People's Democracy(Weekly Organ of the Communist Party of India (Marxist) |
Vol.
XXX
No. 10 March 05, 2006 |
ON
THE UNION BUDGET 2006-07
The Polit Bureau of Communist Party of India (Marxist) issued the following statement on February 28.
The
Union Budget 2006-07 has failed to address many of the vital problems of the
common people, particularly the peasantry and the unemployed.
While the budget has provided for an increase by 20.4 percent in the
Budget Support for the plan, the proposed outlays for agriculture, health,
education and employment generation are low and inadequate for meeting the
National Common Minimum Programme (NCMP) goals. In view of the fact that the
actual central plan outlays in all sectors except rural development and
communications were short of the budget provisions last year, the current
year’s meagre increases are a cause for concern.
In
particular, the two central problems of the economy, agrarian crisis and
unemployment, have not been adequately addressed in the budget. The reduction in
the short-run interest rate for farmers and the proposed increase in farm credit
are welcome measures, but these are limited in relation to the scale of the
problem. Most of the recommendations of the National Commission for Farmers have
been ignored, such as the creation of a price stabilisation fund for
agricultural commodities and extension of crop insurance to all farmers and
crops. No additional protection from imports has been provided for cultivators
of raw cotton.
Far
from extending the coverage of the Public Distribution System for food in the
context of growing evidence of food insecurity and hunger deaths across the
country, the finance minister has actually reduced the budgetary allocation for
the food subsidy.
The
projected increases in health and education spending are disappointing. The
small increase in spending for the crucial Integrated Child Development Scheme (ICDS)
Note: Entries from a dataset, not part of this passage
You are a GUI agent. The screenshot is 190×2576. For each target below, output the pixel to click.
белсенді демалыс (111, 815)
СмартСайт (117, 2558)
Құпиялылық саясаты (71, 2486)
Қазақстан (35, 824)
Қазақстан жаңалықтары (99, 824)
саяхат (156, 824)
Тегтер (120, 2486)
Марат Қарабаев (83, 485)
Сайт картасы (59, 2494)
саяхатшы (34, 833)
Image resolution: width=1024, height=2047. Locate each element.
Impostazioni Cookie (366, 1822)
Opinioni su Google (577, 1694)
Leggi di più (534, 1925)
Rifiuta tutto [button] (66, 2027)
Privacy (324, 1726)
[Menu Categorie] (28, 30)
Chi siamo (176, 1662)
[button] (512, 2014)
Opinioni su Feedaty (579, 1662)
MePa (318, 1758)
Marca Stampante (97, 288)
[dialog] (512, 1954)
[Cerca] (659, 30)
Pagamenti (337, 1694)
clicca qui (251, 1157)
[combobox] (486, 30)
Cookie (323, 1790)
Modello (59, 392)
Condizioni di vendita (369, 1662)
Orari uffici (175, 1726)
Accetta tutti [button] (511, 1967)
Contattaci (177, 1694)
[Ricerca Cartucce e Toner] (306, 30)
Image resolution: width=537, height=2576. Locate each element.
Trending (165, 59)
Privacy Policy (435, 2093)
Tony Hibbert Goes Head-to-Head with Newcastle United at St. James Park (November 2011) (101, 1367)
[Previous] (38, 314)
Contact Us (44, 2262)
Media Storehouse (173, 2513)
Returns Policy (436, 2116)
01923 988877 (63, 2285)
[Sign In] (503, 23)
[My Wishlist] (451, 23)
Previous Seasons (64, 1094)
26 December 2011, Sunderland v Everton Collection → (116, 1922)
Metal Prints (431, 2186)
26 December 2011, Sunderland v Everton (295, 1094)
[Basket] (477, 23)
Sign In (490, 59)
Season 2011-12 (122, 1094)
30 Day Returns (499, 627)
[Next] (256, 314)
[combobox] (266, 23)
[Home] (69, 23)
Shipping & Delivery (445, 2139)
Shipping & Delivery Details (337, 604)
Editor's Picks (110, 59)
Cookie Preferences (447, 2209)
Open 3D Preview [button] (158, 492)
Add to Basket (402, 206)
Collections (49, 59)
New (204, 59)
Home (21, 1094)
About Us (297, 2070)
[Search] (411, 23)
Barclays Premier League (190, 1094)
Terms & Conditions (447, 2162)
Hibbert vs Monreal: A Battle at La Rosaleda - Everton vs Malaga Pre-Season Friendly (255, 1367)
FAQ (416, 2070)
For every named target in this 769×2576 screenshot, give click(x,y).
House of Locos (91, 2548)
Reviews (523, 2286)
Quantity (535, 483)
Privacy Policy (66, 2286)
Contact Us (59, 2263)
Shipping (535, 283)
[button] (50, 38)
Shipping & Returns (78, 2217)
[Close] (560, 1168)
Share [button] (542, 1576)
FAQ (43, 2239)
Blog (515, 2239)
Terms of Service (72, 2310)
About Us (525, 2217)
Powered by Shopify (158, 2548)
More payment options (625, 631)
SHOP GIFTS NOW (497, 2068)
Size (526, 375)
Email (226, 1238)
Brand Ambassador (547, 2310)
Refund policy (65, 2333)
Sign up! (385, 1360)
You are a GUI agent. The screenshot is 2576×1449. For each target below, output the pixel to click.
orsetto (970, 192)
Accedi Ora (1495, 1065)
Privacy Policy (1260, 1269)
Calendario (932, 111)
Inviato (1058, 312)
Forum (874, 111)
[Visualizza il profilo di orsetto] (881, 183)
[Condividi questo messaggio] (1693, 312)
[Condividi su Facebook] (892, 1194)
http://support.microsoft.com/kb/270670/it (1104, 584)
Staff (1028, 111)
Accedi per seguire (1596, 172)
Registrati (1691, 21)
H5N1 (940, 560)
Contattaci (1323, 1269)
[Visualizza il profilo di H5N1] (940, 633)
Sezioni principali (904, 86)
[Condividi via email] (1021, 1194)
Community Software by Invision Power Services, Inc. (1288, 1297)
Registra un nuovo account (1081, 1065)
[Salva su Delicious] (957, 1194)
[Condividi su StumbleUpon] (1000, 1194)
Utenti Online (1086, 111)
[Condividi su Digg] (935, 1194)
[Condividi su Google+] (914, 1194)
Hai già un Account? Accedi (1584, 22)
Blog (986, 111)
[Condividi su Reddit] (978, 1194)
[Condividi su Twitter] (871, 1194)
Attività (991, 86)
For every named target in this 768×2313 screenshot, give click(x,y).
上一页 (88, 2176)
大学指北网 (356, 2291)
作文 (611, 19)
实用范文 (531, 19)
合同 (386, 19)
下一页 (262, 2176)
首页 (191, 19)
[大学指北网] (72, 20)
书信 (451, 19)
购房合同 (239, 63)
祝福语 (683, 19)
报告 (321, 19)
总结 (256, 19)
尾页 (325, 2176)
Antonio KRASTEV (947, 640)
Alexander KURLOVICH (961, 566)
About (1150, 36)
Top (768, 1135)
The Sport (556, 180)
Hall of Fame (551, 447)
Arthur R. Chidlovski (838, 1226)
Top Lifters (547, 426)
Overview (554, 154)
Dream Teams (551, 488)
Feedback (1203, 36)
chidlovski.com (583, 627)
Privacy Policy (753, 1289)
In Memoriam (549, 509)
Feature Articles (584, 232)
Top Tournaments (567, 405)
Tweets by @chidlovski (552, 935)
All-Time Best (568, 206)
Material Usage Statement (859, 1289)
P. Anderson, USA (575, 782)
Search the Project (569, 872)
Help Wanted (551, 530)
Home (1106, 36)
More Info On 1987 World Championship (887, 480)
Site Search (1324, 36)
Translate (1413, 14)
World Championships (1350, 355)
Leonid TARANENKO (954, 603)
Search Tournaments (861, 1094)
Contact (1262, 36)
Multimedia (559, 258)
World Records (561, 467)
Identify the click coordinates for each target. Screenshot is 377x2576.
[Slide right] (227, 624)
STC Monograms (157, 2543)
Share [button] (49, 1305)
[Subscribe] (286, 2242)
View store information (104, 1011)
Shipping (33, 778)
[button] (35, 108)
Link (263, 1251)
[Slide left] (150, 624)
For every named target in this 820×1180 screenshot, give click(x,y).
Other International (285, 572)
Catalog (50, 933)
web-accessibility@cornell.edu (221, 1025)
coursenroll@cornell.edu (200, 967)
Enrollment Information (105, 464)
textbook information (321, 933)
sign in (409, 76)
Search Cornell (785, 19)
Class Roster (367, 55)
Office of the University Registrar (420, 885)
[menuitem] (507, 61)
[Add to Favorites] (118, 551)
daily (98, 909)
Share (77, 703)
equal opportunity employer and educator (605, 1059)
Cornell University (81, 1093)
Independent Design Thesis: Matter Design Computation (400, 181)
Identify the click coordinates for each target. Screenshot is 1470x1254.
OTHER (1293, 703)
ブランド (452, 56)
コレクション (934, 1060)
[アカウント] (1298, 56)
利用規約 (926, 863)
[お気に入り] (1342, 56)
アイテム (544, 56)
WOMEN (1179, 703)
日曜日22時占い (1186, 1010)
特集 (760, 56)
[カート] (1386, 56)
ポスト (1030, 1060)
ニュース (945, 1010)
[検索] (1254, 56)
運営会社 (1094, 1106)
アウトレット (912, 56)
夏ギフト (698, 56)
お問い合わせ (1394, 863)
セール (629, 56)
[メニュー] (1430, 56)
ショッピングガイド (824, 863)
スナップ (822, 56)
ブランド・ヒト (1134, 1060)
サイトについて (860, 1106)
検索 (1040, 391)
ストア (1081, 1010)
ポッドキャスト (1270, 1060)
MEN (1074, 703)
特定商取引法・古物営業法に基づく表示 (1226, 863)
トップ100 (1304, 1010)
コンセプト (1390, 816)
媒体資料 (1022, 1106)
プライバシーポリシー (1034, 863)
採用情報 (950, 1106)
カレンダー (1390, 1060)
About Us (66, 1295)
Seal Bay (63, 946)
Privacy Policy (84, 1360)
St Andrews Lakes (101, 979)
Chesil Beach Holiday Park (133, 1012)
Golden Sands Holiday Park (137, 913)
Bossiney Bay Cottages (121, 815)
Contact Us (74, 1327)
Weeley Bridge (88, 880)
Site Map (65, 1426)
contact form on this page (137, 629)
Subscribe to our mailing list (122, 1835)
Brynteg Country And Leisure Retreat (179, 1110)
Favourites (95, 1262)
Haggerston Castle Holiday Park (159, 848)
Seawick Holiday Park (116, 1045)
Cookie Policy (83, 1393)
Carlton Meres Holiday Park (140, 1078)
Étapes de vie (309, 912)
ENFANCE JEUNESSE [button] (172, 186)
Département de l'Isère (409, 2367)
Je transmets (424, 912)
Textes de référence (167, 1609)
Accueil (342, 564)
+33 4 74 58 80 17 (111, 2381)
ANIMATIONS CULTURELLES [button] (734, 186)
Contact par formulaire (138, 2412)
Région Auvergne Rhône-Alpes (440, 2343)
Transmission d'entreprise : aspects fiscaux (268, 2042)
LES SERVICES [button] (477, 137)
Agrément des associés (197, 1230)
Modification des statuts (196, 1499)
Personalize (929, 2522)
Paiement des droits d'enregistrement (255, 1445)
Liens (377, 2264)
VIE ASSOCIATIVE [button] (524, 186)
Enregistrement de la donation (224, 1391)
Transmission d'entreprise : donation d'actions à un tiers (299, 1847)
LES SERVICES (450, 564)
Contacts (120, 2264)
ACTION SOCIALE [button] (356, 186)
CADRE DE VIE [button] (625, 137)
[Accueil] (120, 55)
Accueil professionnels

programme will not be enough even
to meet the Supreme Court order to universalise the system. The UPA government
has promised to increase expenditure on education to 6 per cent of GDP; instead,
the projected expenditure will still leave the total
below 4 per cent of GDP. Health expenditure levels are far below those
required to fulfil the promises of the National Rural Health Mission.
On
the fiscal front, the increases in tax revenue in the current year (including
through the collection of arrears) are a matter of satisfaction. However, the
additional resource mobilisation through new fiscal initiatives is meagre
despite the immense potential for
this at present. The increase in the securities transaction tax by 25 per cent
is from a very small base of 0.02 per cent. The failure to impose a long-term
capital gains tax on share transactions in the equity market is glaring and
extremely unfortunate. The
reduction in customs duties on a wide range of goods will hurt small producers
and cause job losses for workers.
The
announcement of various financial liberalisation measures is a cause for serious
concern. Allowing banks to divest government securities and increasing FIIs
access to such securities provides a bonanza to foreign speculators. This makes
government finances vulnerable to the state of the speculative market. Allowing
Indian mutual funds to invest abroad creates the potential for financial
volatility and allows domestic savings to flow out of the country at a time when
the government claims that huge amounts of foreign savings are required for
domestic investment.
Even
though the increase in the cess on petroleum products will not impinge on
consumers immediately, it will nonetheless take resources away from the public
sector oil companies, at a time when they are already under financial strain.
This would add to the pressure to raise consumer prices of oil products, which
is likely to lead to an inflationary spiral.
Despite
the increase in revenue collection,
the budget fails to utilise the opportunity to fulfil the major NCMP
commitments. This reflects the
government’s refusal to make a break from the neo-liberal policy framework.